Okay, so before talk about what means-tested benefits are when it comes to USCIS, let’s find out who is considered a qualified alien:
- Legal Permanent Residents
- Aliens paroled into the U.S. for at least one year
- Aliens whose deportations are being withheld
- Aliens granted conditional entry (prior to April 1, 1980)
- Battered alien spouses, battered alien children, the alien parents of battered children, and alien children of battered parents who fit certain criteria
- Cuban/Haitian entrants
- Victims of a severe form of trafficking
Eligibility of Qualified Aliens for Medicaid
States have the right to decide the eligibility for Medicaid of most qualified aliens who arrived in this country prior to August 22, 1996.
Most permanent residents who entered the U.S. on or after 8/22/96 are barred from receiving Medicaid for the first 5 years after their entry.
Exceptions To The 5 Year Ban on Medicaid:
- Immigrants who are receiving SSI benefits if Medicaid is related to SSI receipt.
- Refugees and Asylees, whose deportation is being withheld.
- Amerasians, and Cuban/Haitian entrants, and victims of a severe form of trafficking.
- Legal Permanent Residents who have worked 40 qualifying quarters of coverage (10 years).
- After 12/31/96, no quarter can be considered a qualifying quarter if the individual is receiving a federal means-tested public benefit.
- Quarters worked by parents (if you were a child), or by a spouse while married, can be counted towards the 40 quarter requirement.
- Exception for certain Indians.
- Veterans, members of the military on active duty, and their spouses and unmarried dependent children.
Does Form I-864 Affects Medicaid Eligibility
When you sign form I-864 as the U.S. citizen sponsoring your wife’s petition for permanent residence, you guarantee the U.S. government that you will financially support her.
Form I-864 is a legally enforceable document that can be used against you in court if your pregnant wife uses any means-tested benefits that she doesn’t qualify for.
This is why it’s important to know whether your pregnant wife is eligible for Medicaid before applying for it.
I’ve seen cases where someone didn’t qualify for Medicaid but applied and got approved. Years later, after an audit, the state found out that they never qualified in the first place and required them to reimburse the state for all benefits received.
Sebastian filed for the I-485 for his pregnant wife who was approved two months short of her due date. Sebastian is a student and is currently on his parent’s insurance plan. He makes very little money so therefore, can’t afford to buy her insurance in the marketplace.
Sebastian lives in New York where permanent residents do qualify for Medicaid so he decides to apply for her. She is approved and is able to give birth at a hospital without any medical bills.

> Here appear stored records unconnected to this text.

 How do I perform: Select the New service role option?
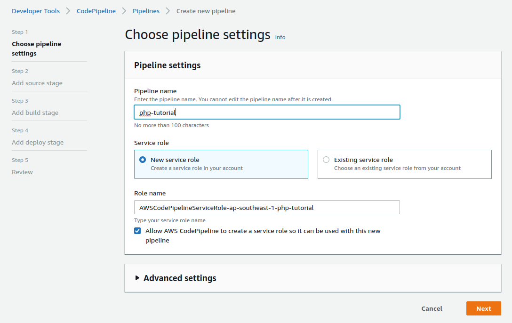[x=143, y=160]
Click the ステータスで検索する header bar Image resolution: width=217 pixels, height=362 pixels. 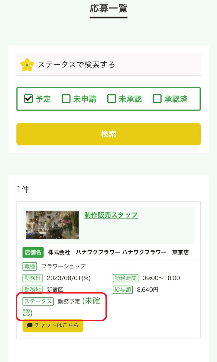point(108,64)
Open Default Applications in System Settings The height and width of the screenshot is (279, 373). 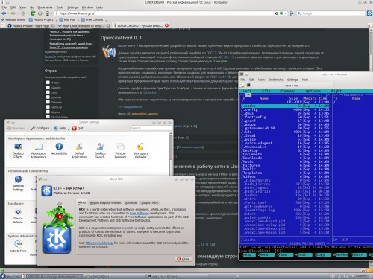point(79,150)
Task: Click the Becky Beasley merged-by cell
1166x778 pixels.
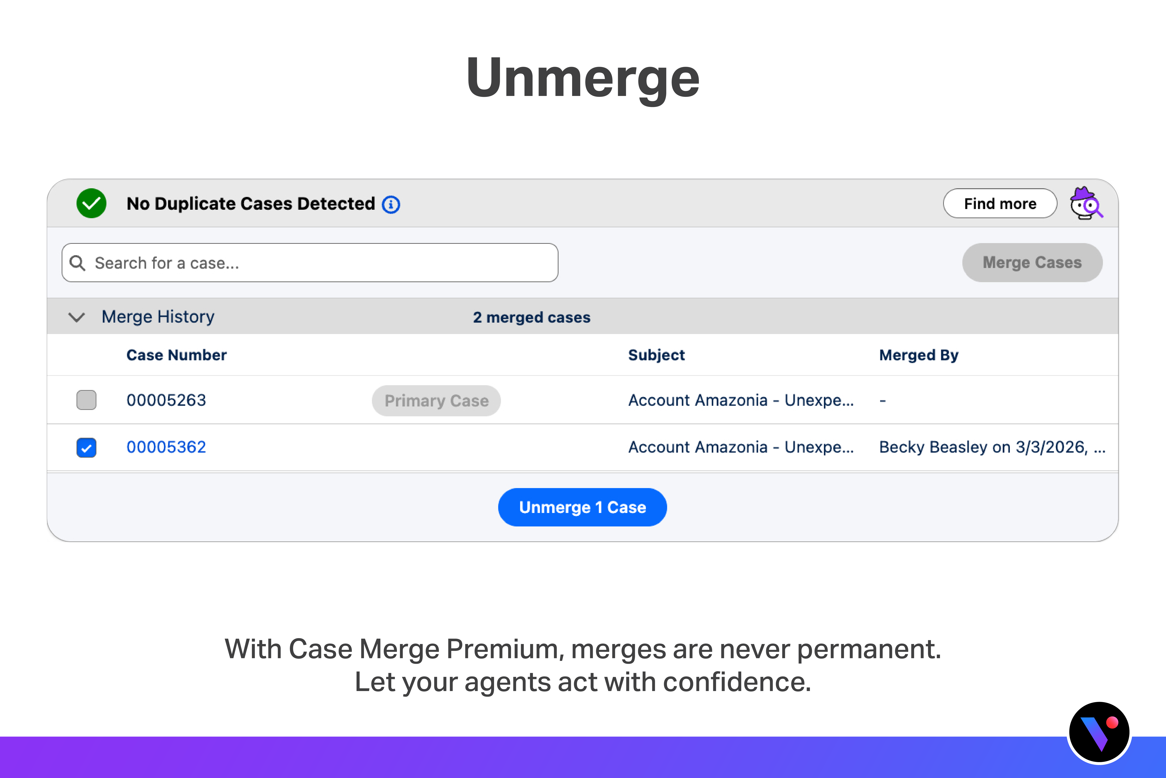Action: click(x=991, y=447)

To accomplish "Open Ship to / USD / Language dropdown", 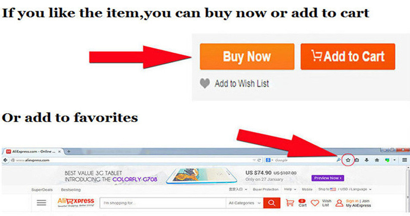I will tap(345, 189).
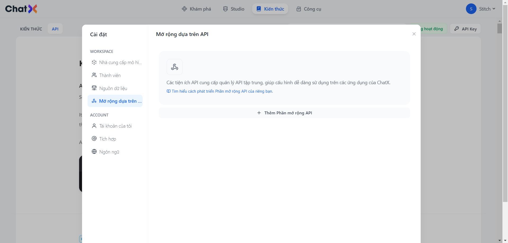Open the Tìm hiểu cách phát triển link
Screen dimensions: 508x243
[x=222, y=91]
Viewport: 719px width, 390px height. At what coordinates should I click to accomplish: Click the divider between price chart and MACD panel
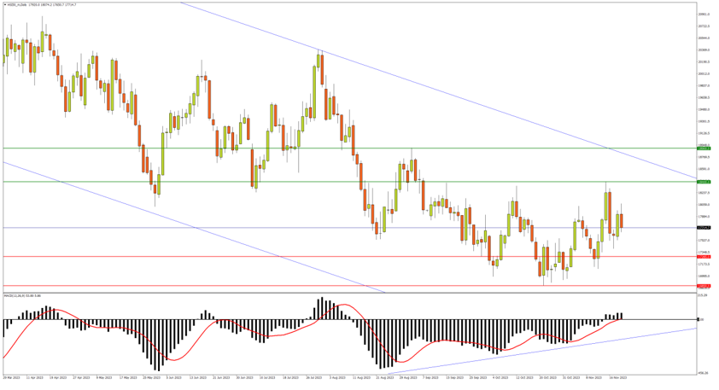tap(342, 293)
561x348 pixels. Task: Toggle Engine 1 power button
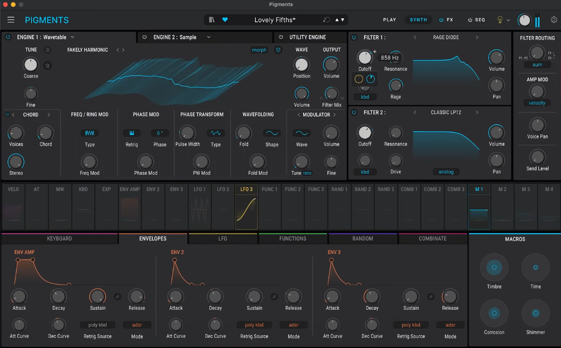pos(8,37)
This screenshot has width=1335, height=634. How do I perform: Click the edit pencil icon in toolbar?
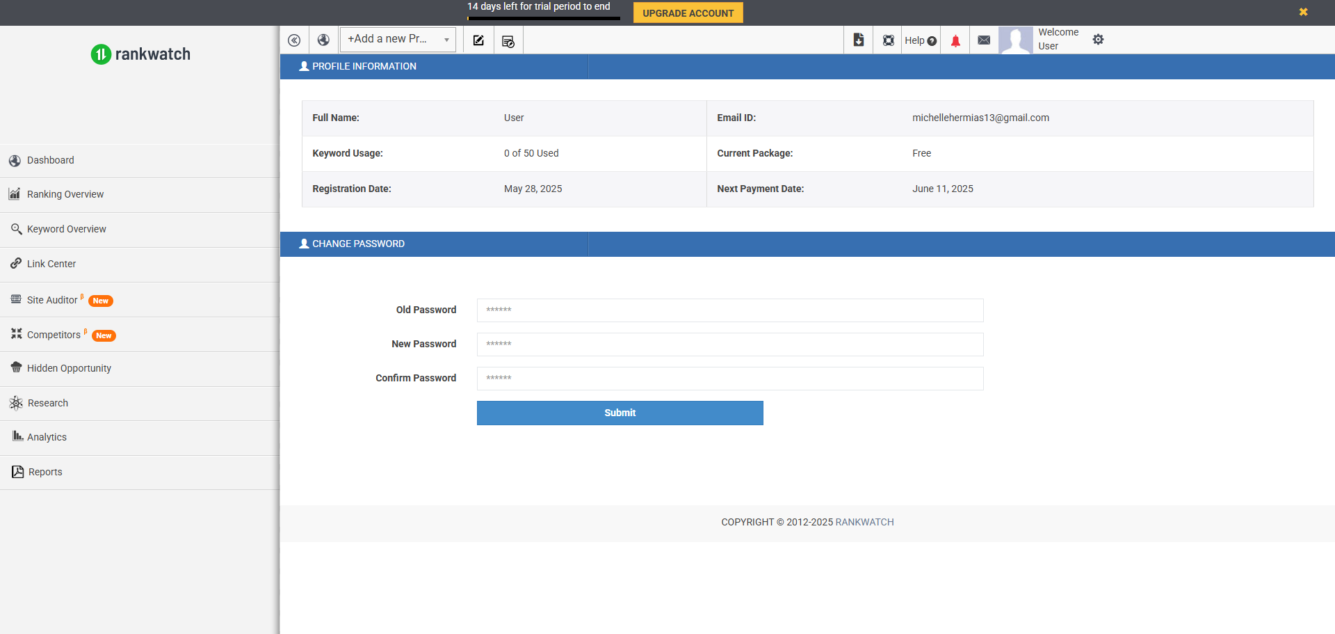[478, 40]
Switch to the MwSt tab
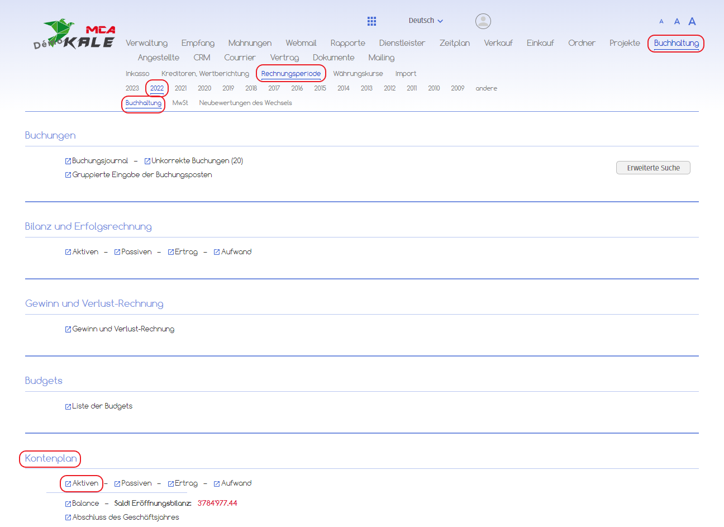724x527 pixels. pos(180,103)
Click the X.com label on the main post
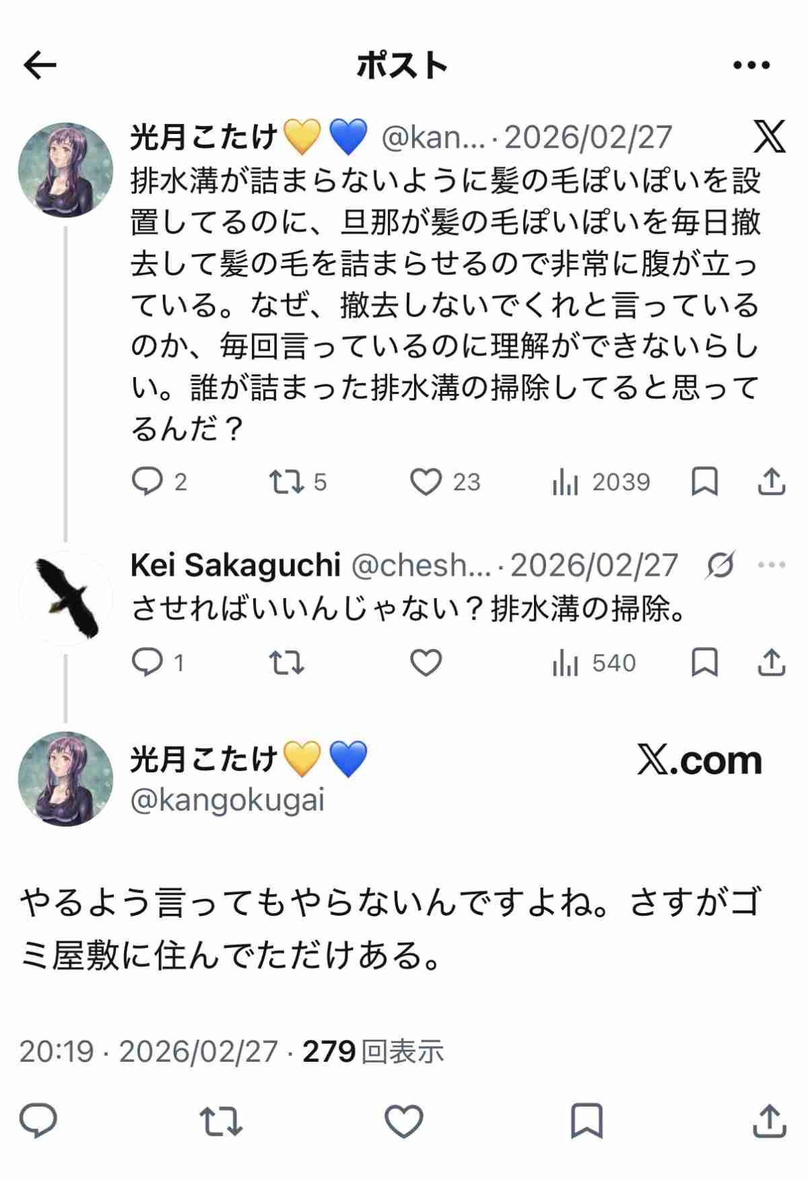Image resolution: width=808 pixels, height=1179 pixels. pos(699,761)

Although not all states allow green card holders to get Medicaid without the 5 year residency requirement, you should always double check before applying for benefits.

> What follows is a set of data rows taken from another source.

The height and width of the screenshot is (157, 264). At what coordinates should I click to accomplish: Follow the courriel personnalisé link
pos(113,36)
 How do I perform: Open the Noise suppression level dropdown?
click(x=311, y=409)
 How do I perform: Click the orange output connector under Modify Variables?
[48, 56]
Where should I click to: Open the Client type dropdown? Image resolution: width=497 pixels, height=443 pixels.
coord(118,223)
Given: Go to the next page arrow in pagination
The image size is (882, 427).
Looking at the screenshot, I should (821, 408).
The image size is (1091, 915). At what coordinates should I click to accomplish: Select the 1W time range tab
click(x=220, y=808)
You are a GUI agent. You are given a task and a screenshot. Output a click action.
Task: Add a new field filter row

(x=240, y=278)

Final Thoughts If Wife Eligible For Medicaid
So, now that we’ve reviewed the eligibility requirements for means-tested benefits, is your wife eligible for medicaid? If you’re unsure, check with your state’s Medicaid office to get a final answer.
If you do qualify, and you meet the income restrictions, consider applying as soon as possible to be sure the application is approved before the baby arrives.

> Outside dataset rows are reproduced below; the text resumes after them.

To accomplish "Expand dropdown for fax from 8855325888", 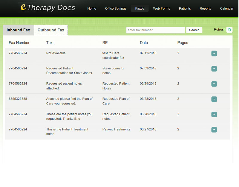I will click(214, 99).
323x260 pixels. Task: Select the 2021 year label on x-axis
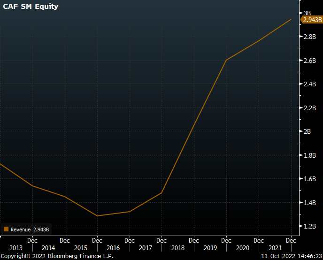(274, 248)
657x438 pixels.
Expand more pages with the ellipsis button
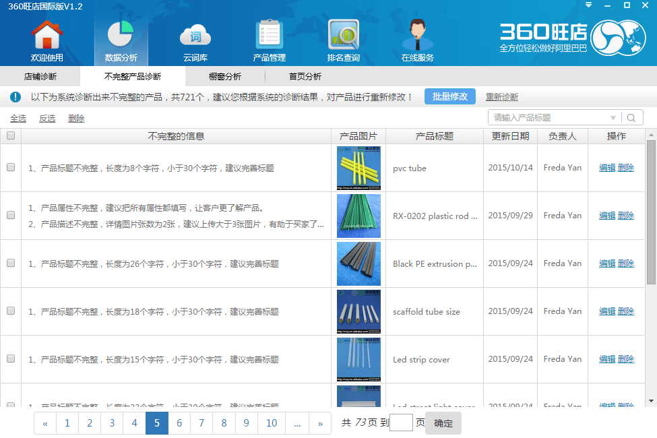297,423
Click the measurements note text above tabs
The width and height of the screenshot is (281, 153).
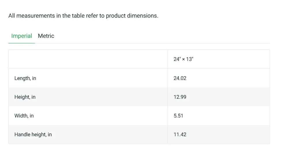click(x=83, y=16)
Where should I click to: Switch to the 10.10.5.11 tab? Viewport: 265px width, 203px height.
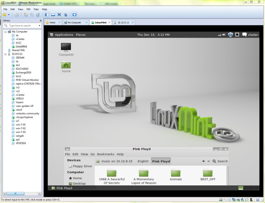[x=123, y=23]

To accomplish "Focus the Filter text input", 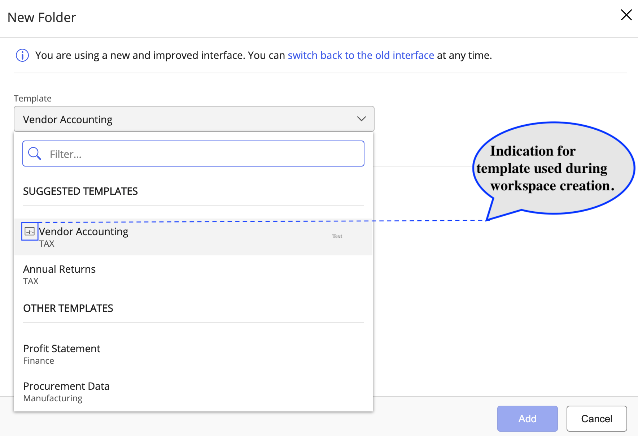I will tap(202, 154).
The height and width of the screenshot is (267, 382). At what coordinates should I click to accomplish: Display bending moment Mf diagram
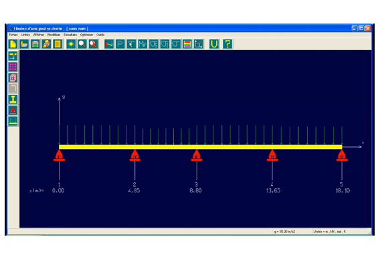point(142,44)
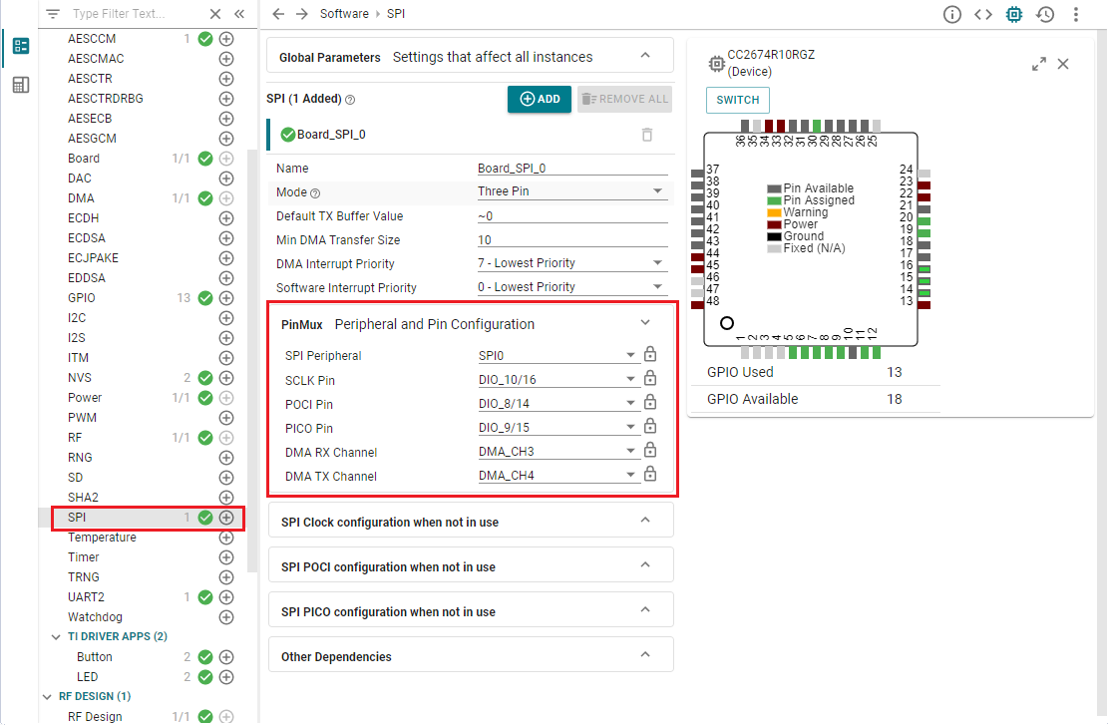Open the info icon in top toolbar
1108x725 pixels.
click(x=952, y=14)
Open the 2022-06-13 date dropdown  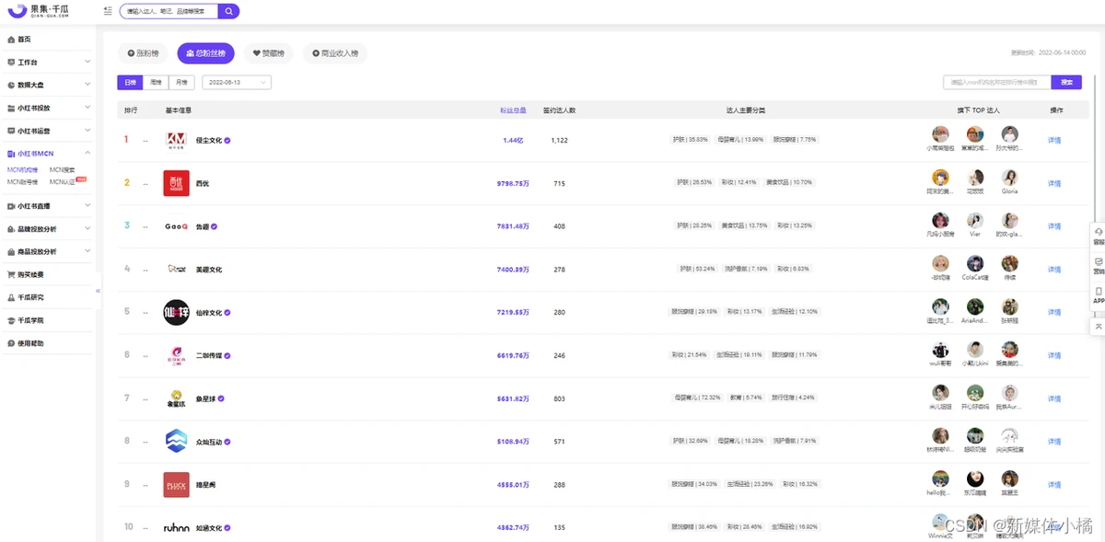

Being pregnant is stressful enough, but add to that the thought of not being able to pay your medical bills can really send you over the edge.
If the U.S. spouse is employed and has insurance through their employer, you may want to add your pregnant wife due to a qualifying event (marriage).
Health insurance is mandatory in this country and it’s in your best interest to get some type of coverage before a medical emergency. There are countless stories of families going bankrupt because of medical bills and not being covered.
I’ll be honest with you though, having insurance or coverage doesn’t mean you pay nothing. Unless you are truly in need (for example extreme poverty), it’s likely you will need to pay something out of pocket.
As a new immigrant, there are many restrictions on green card holders using public benefits. By know what you are allowed and not allowed to use will protect your family financially in the future. The last thing you want is the U.S. government coming after you in court.